### RECORDED INFORMATION

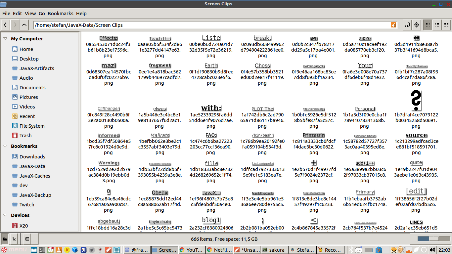Viewport: 452px width, 254px height.
Task: Show the places sidebar view
Action: point(5,239)
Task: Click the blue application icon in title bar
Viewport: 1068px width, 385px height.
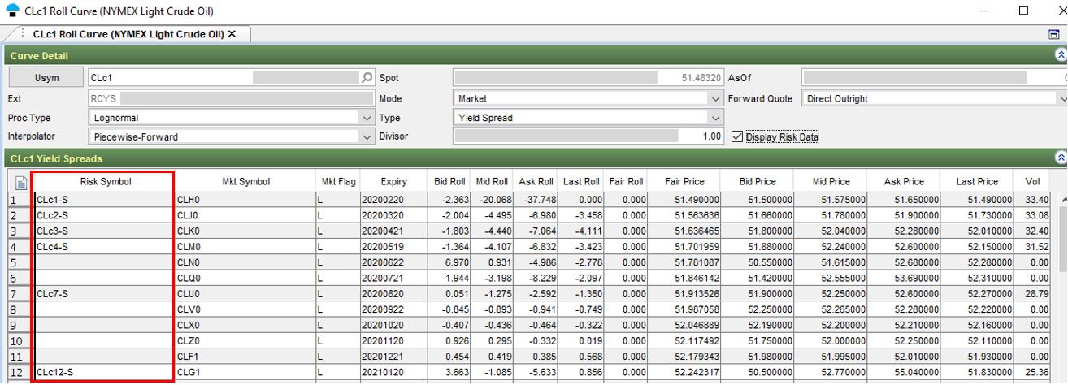Action: [11, 11]
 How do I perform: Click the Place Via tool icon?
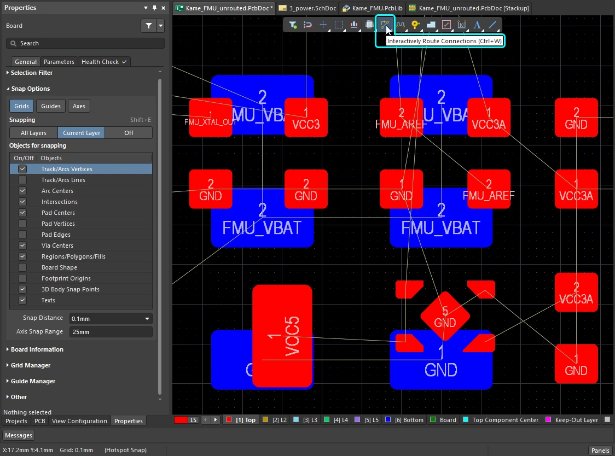click(x=416, y=25)
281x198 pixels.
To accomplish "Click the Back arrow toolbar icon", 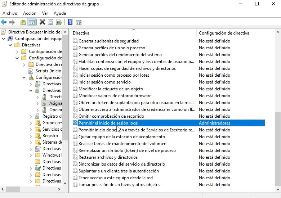I will (4, 22).
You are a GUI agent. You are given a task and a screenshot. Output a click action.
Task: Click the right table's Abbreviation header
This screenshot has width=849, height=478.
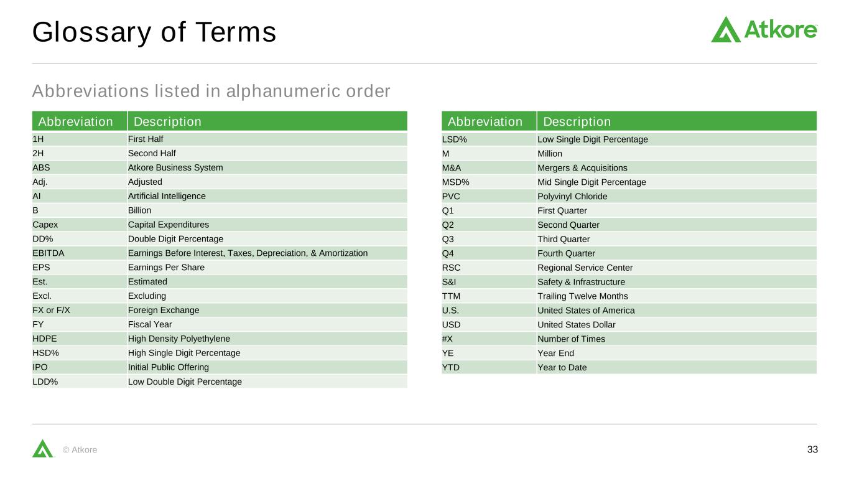[485, 121]
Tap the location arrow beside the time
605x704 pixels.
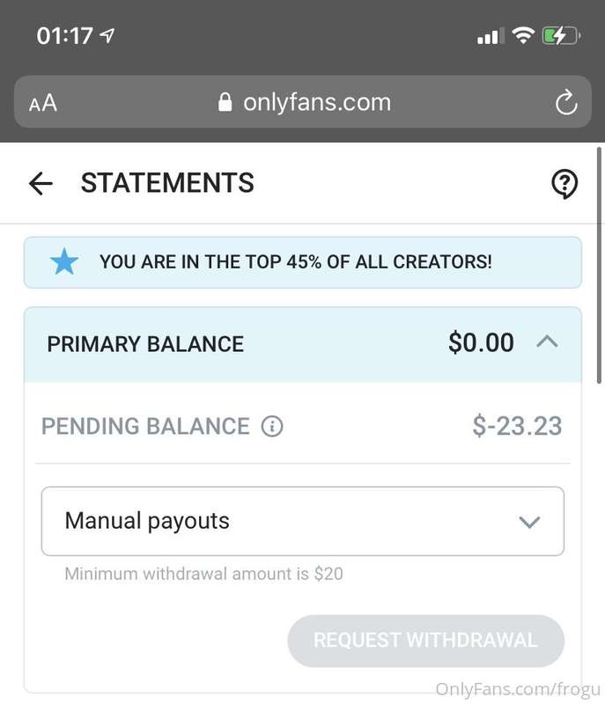pyautogui.click(x=108, y=36)
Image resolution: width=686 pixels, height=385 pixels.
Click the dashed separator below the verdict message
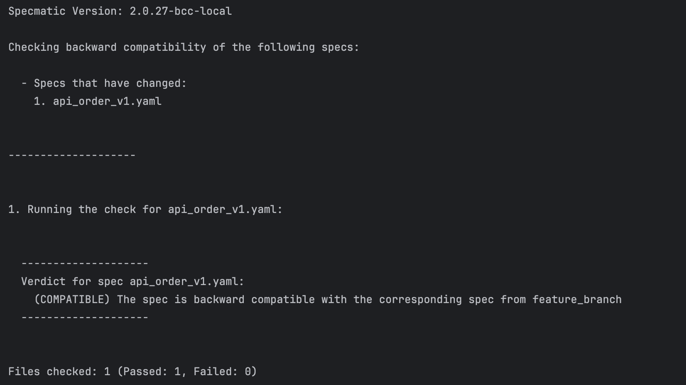point(84,317)
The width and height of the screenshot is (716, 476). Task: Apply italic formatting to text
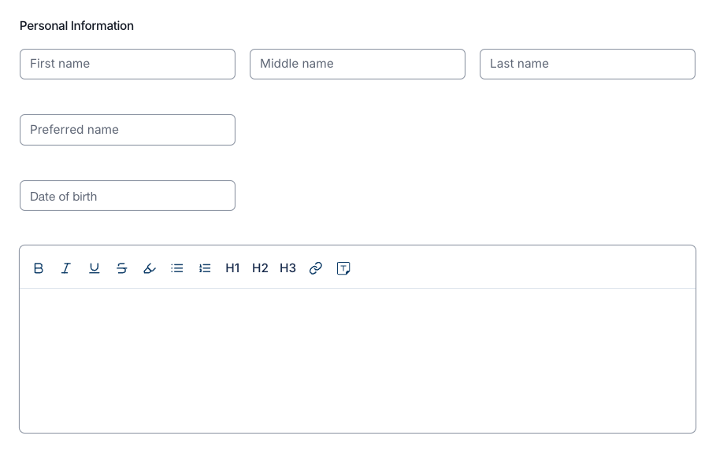click(x=66, y=268)
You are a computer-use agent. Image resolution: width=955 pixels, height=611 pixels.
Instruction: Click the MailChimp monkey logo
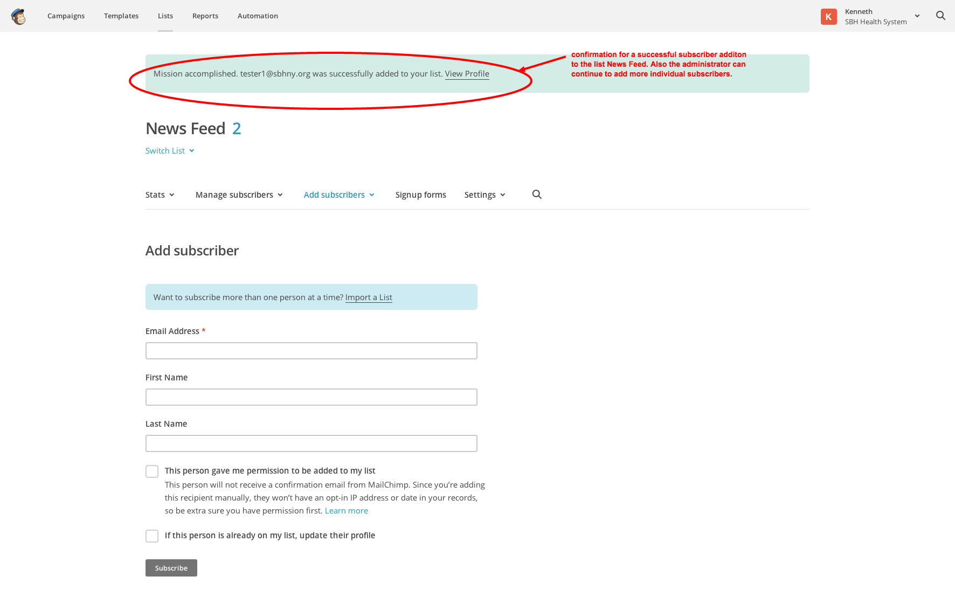pos(18,16)
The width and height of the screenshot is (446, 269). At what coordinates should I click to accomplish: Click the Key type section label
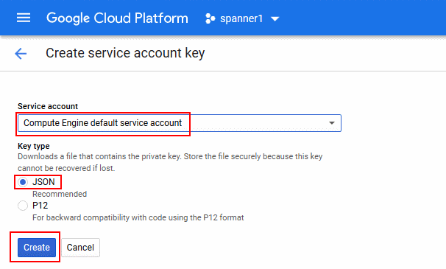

######

TASK DETAILS:
Each line from the one bearing "You are a computer-use" through the final line of the records is to be copied exactly, and no pictures are to be included.

ANSWER SECTION:
You are a computer-use agent. Image resolution: width=955 pixels, height=611 pixels.
Instruction: Click the MailChimp monkey logo
pos(18,16)
The width and height of the screenshot is (446, 269). At what coordinates should I click to accomplish: Click the Key type section label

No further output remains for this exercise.